Yo viví parte de mi adolescencia
rodeado de mujeres. Hubo un tiempo en el cual disfruté de
las atenciones de mi madre y también de sus hermanas. Que
eran tres. En tiempos difíciles, como fueron los de la
postguerra, bien pronto supe apreciar la voluntad y el valor
de todas ellas.
Voluntad y valor eran las armas de las que disponían para
enfrentarse a las situaciones penosas, a los conflictos
afectivos, a las rivalidades personales. Asumían con enorme
determinación los riesgos necesarios para poner fin a
situaciones ante las que los hombres se convertían en seres
dubitativos, vacilantes y temerosos.
Descubrí, entonces, que las mujeres eran muy fuertes
físicamente. Y con el paso del tiempo comprendí que se había
acabado el viejo mito de la Dama de las Camelias. Hasta el
punto de que los hombres tenemos más que asumidos que ellas
ni son frágiles, ni evanescentes, sino más bien robustas,
duras ante el dolor y dispuestas a enterrarnos. Cuentan con
una resistencia física extraordinaria. Vigor físico que nos
apabulla a los varones.
Creo que todos nos hemos preguntado, alguna vez, cómo es
posible que haya mujeres trabajando de pie cuando esperan un
hijo. Y qué decir de las que habiéndole sido diagnosticado
un cáncer acuden al trabajo estando sometidas a los efectos
del tratamiento consiguiente y más que conocido. Pues las
hay. Yo las he visto.
Yo he visto a una mujer luchar denodadamente contra su
enfermedad. Con una fortaleza de ánimo que llamaba la
atención de cuantos la tratábamos diariamente. Con una
entereza que nos hacía sentirnos estúpidos cuando nos
quejábamos por nada y menos. Por una simple lumbalgia. O por
un enfriamiento de tres al cuarto.
Su vitalidad, la de esa mujer, cuyo nombre mencionaré en
cualquier momento, no solo le valía para darle un regate a
su dolencia, sino que también le proporcionaba fuerzas
suficientes para acudir a su trabajo todos los días. Incluso
me consta que se dirigió al director del establecimiento
rogándole que la dejara trabajar con su pañuelo en la
cabeza, mientras atendía a muchos clientes, entre los que
nos hallábamos quienes sabíamos las dificultades por las que
estaba pasando.
La mujer, a la que me estoy refiriendo, ha estado dos veces
sometida a una situación de estrés enorme, debido al
padecimiento ya reseñado. Y durante muchos días supo
compaginar su recuperación con sus tareas laborales. Sin
pedir la baja. Sin dejar de arrimar el hombro. Sin
esconderse. Y, por supuesto, sin acudir al hotel
lamentándose de su mal sino. Todo lo contrario.

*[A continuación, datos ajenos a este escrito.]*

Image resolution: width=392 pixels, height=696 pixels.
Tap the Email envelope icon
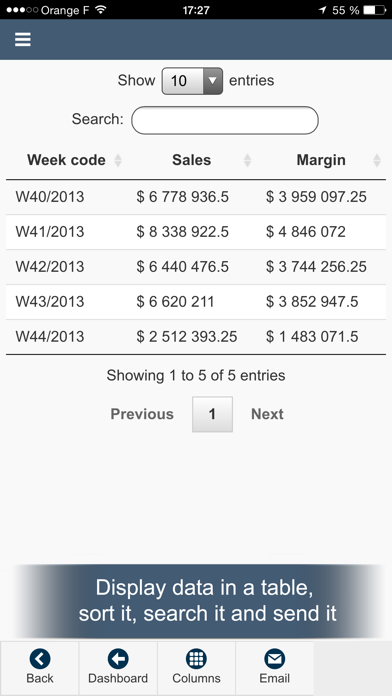[274, 659]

Isabel Gaspar –sé que a ella no le va a gustar que airee su
nombre- estuvo siempre en su sitio y cuando le preguntábamos
por su salud solía responder con la sonrisa en la boca y esa
educación portuguesa que mantiene siempre en su relación con
los clientes.
IG lleva nueve años trabajando en el Hotel Tryp. Nueve años
que la llevo yo tratando a ella y a su marido. Conocida,
pues, su trayectoria vital, bien haría cualquier asociación
de mujeres interesándose por la actitud de una señora que
merece ser candidata al Premio María de Eza. Porque entiendo
que su trayectoria laboral, sometida a los vaivenes de su
enfermedad, contribuyó a ampliar el valor y el sacrificio de
las mujeres en general.
Sé que Isabel refunfuñará al verse en los papeles. Pues le
agrada pasar inadvertida. Asimismo me consta que mi petición
caerá en saco roto. Pero deseo hacerla.